Politicians suspected of profiting from Brazil’s biggest-ever corruption scandal are drafting legislation aimed at letting themselves off the hook, the country’s chief prosecutor said on Friday.
The prosecutor, Rodrigo Janot, said he feared Brazil might repeat the errors seen in Italy’s battle against corruption two decades ago, effectively allowing politicians to take bribes with immunity.
Italy’s ‘Operation Clean Hands’ exposed a web of kickbacks in state contracts in the 1990s but was followed by multiple laws protecting politicians from prosecution and jail.
“When an investigation of this size touches the centres of political and economic power, there is obviously a reaction of self-preservation,” Janot told reporters at a news briefing.
Brazil’s probe into graft at state-run oil company Petrobras, which began more than two years ago, has led to charges against nearly 250 people and has already seen the arrest, trial and guilty verdicts of some of the nation’s most powerful businessmen and political operators.
But bills have been introduced in Congress in recent weeks directly aimed at protecting politicians and implicated businessmen from prosecution, while also curtailing the powers of law enforcement agencies to investigate lawmakers.
One proposed measure would criminalise slush funds used to make illicit campaign donations.
But it would also shield politicians involved in the Petrobras scandal because it would not be applied retroactively.
Another bill, amending the rules applied to legal settlements or leniency deals for companies accused of corrupt practices, would exclude prosecutors from the negotiations.
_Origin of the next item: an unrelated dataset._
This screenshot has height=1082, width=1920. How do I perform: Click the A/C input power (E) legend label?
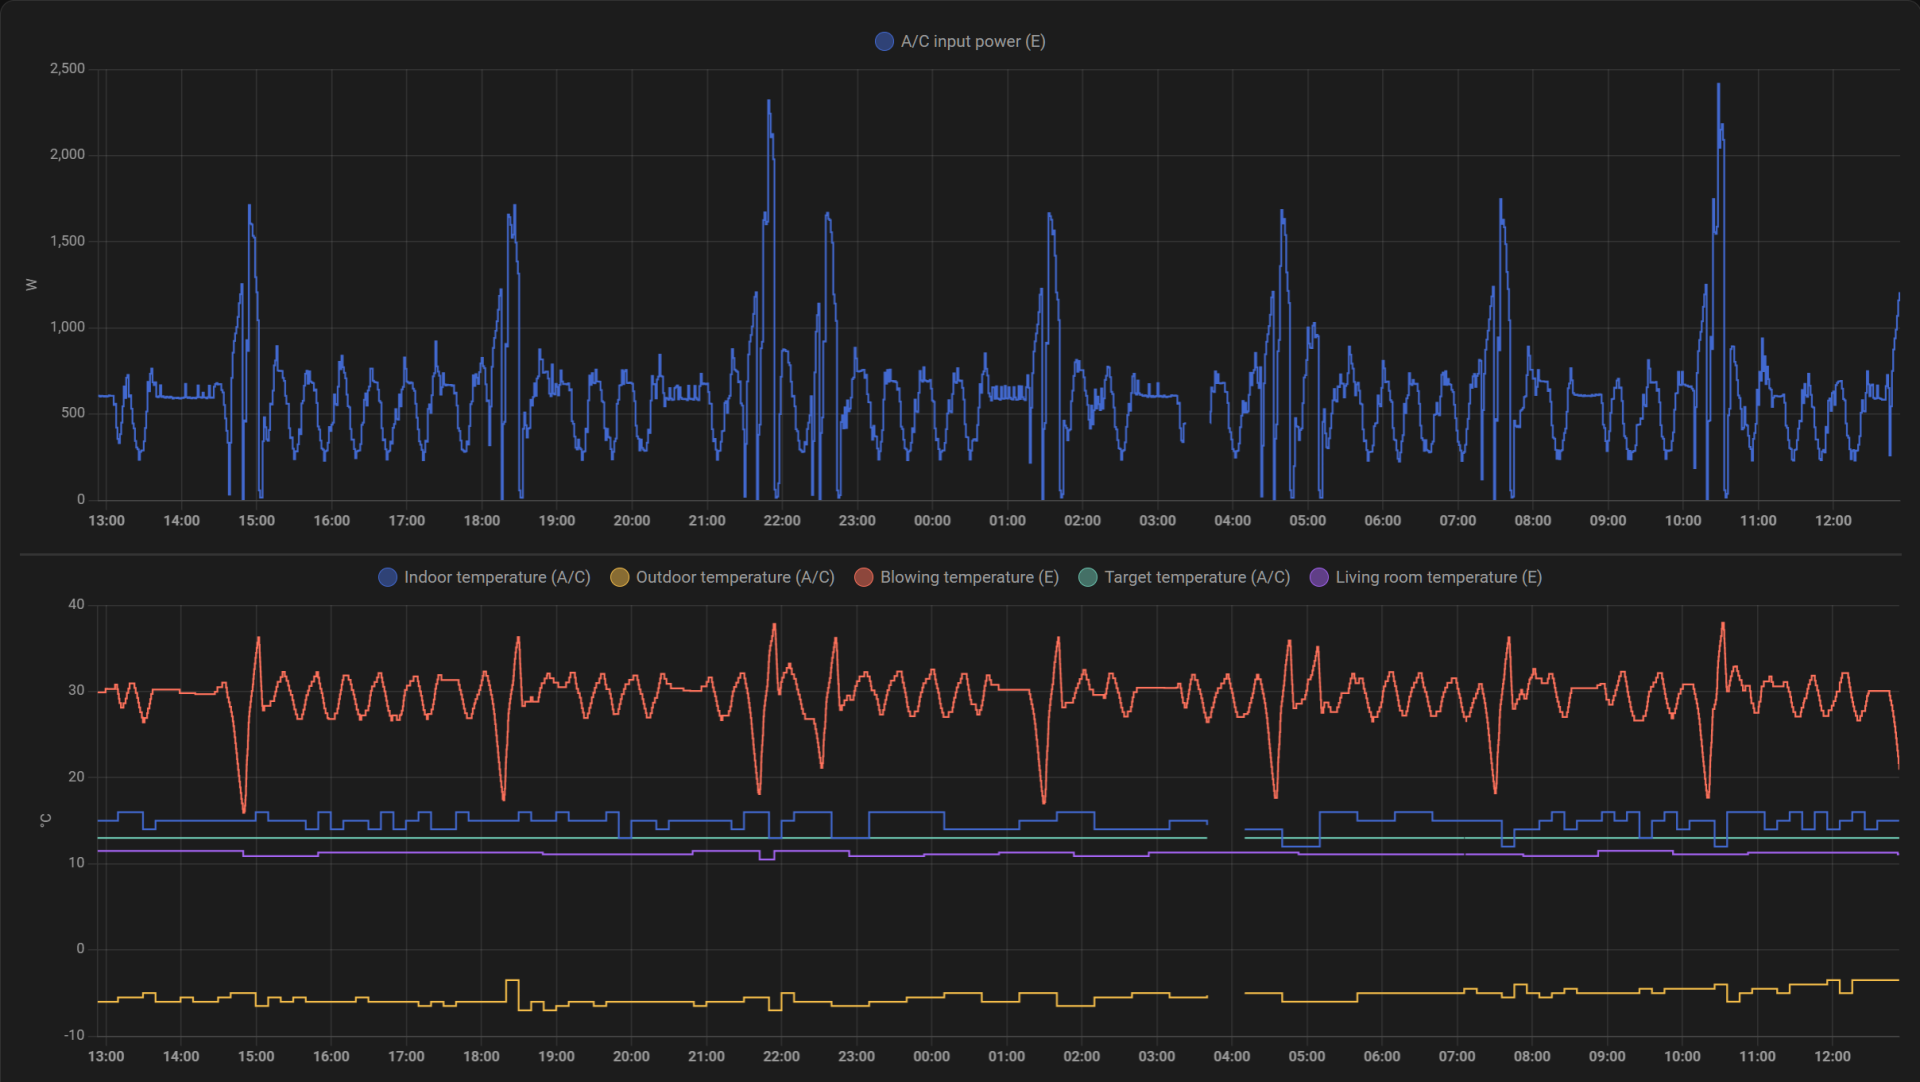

It would also safeguard executives from prosecution, once the company reaches a deal.
Deltan Dallagnol, a lead prosecutor in the Petrobras bribery and kickback investigation, warned earlier this week that the bill would be a “death blow” to the probe known as ‘Operation Car Wash’.
“It would bury Operation Car Wash,” Dallagnol told a news conference.
If adopted, it would lead to the release of jailed executives and the return of seized assets, he said.
In his remarks on Friday, Janot said he trusted Brazil’s Supreme Court would block any moves to undermine the fight against corruption.
Brazil’s political establishment is bracing for the imminent publication of the plea bargain statements of up to 80 employees of the country’s biggest engineering firm Odebrecht, stemming from the company’s role in the Petrobras scandal.
That testimony is expected to name up to 200 politicians who took kickbacks, some of whom have already been publicly implicated in the case.
Over one third of the members of Brazil’s Congress are under investigation currently for corruption, electoral fraud and other illegal acts, not all related to the Petrobras probe.
Former President Luiz Inacio Lula da Silva, founder of the leftist Workers Party, is facing two separate trials related to the case.
The Petrobras scandal is not directly related to the impeachment of Lula’s hand-chosen successor, former President Dilma Rousseff, who was ousted on August 31 for breaking budgetary rules.
But Eduardo Cunha, the former house speaker who led the charge on Rousseff’s impeachment, is jailed and facing trial in the case, accused of taking at least $5mn in bribes, and more than 50 other sitting politicians are known to be under investigation.
Despite many challenges, Janot said the Petrobras investigation had benefited from a “very favourable” climate for international co-operation in fighting corruption and tracking graft money.
The United States, Switzerland, France, Spain, Portugal and Italy, among other nations, had all helped Operation Car Wash, he said.
“Have no illusion that Operation Car Wash will rid Brazil of corruption,” Janot said. “But I hope it will put an end to the endemic and systematic corruption.”